**DIRECTIONS FOR THIS TASK:** Please copy every line below that contains the string "agent".

**DATA SECTION:**
↓

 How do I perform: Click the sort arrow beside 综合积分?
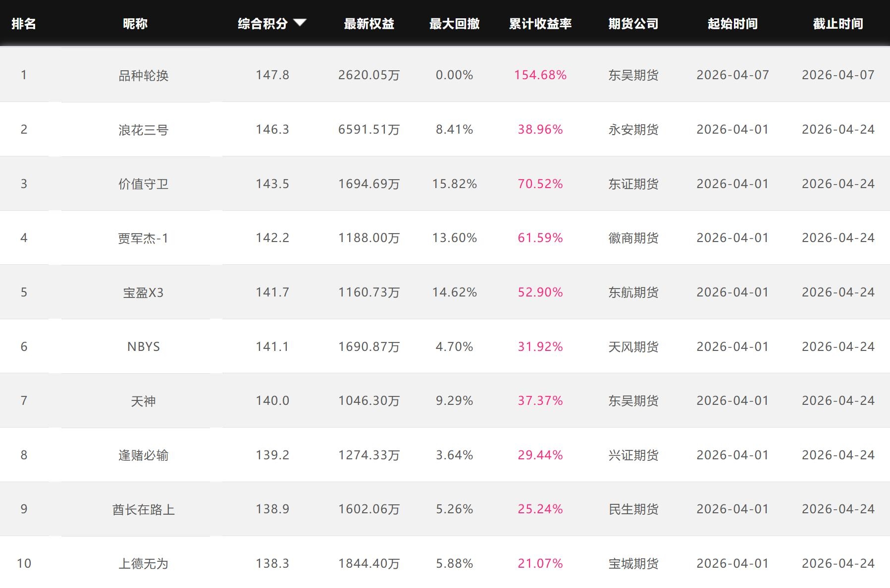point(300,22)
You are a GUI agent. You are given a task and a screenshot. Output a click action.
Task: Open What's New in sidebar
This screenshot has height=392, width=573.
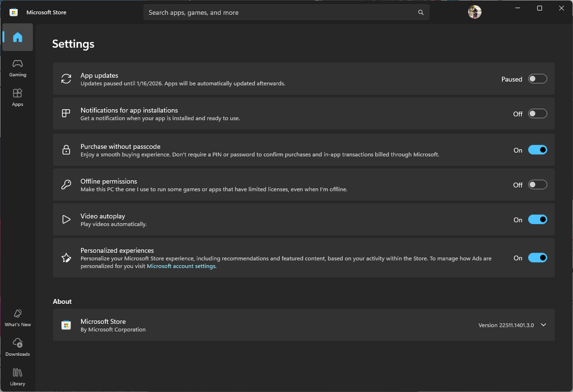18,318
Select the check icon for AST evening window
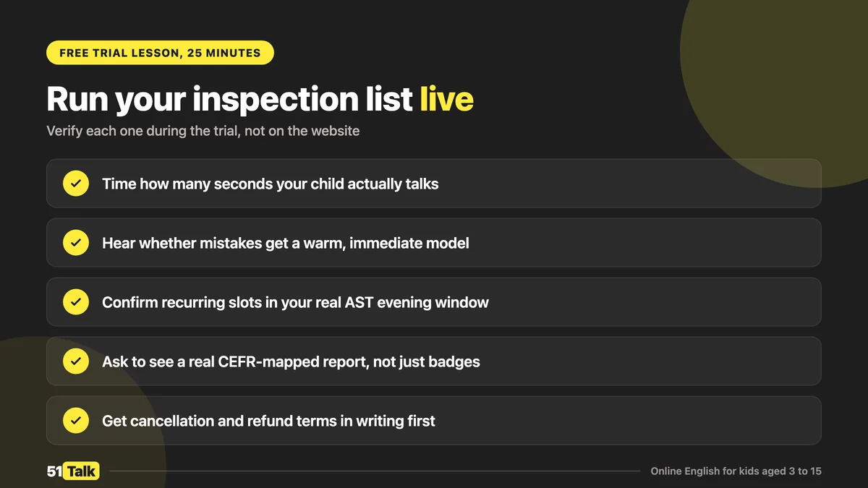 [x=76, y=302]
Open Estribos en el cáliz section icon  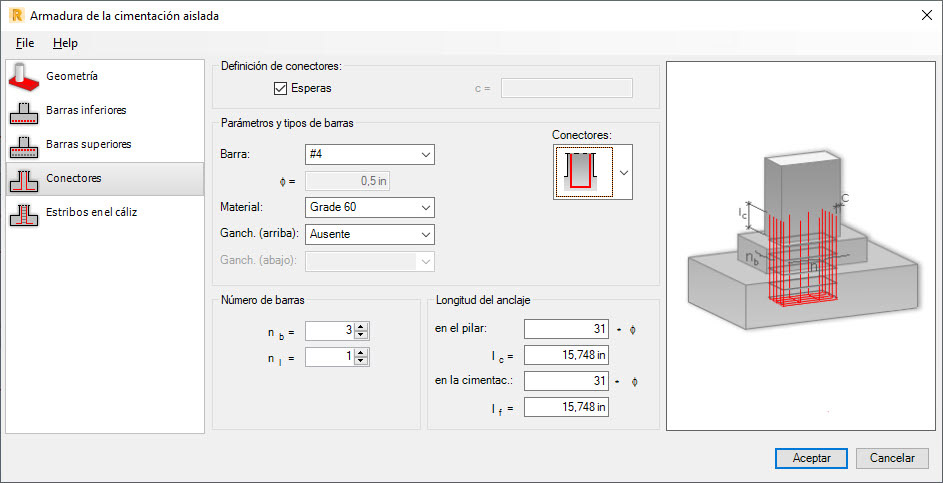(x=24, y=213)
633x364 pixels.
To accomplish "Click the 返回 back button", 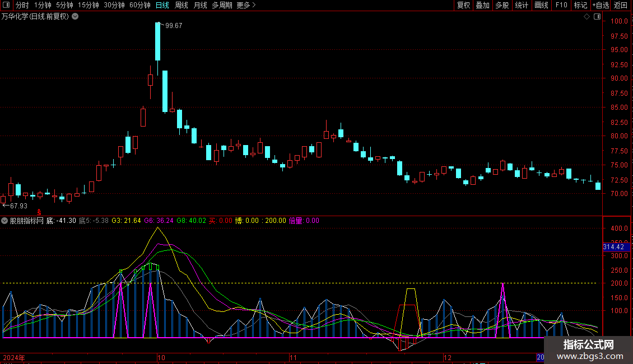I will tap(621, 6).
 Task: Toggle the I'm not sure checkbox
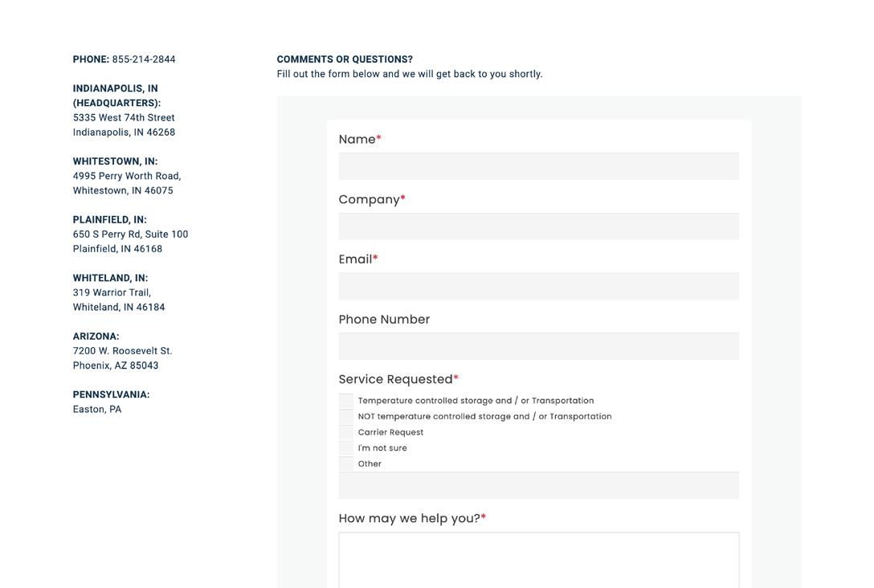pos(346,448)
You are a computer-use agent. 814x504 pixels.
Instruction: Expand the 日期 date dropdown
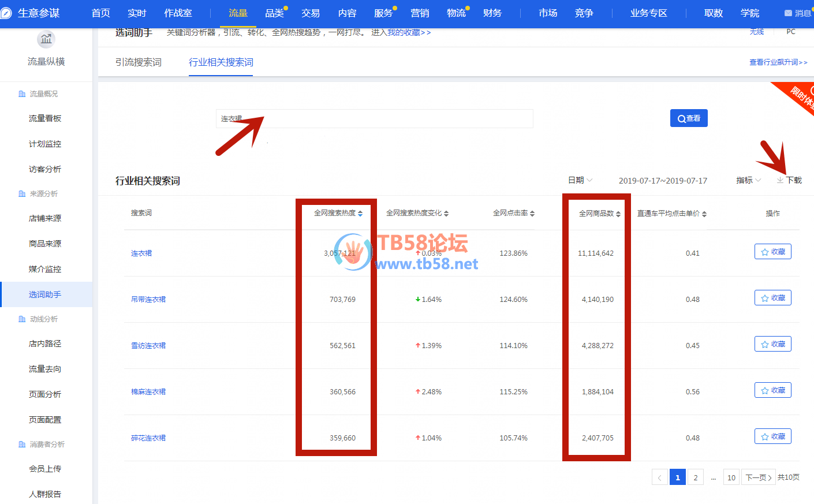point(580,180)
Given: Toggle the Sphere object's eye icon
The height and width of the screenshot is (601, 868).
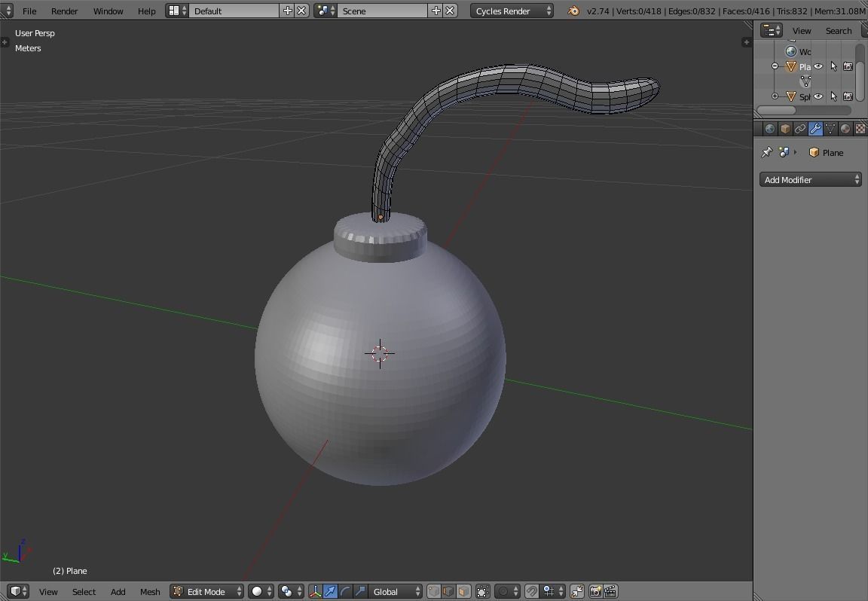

↑

**EXERCISE RESPONSE:**
You are a GUI agent. You are given a task and a screenshot. Output a click action.
You are a computer-use agent. 814x504 pixels.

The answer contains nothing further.